**Your objective:** Reproduce verbatim the line containing "612x520 pixels." and every line that follows it through the end of the entries below, omitting all pictures.

**Stored items from a collection:**
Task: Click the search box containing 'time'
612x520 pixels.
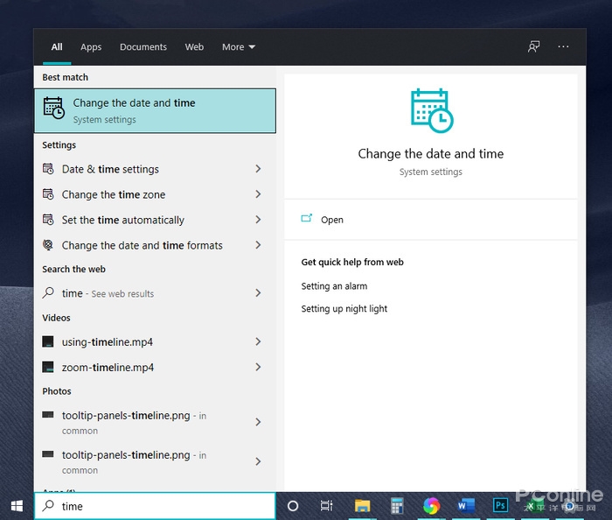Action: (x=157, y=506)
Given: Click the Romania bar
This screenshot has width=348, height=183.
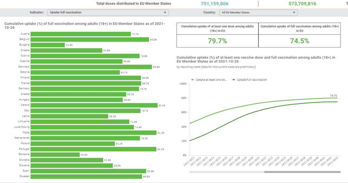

**Exercise result:**
612x520 pixels.
Action: (x=157, y=506)
Given: Click the Romania bar
This screenshot has width=348, height=183.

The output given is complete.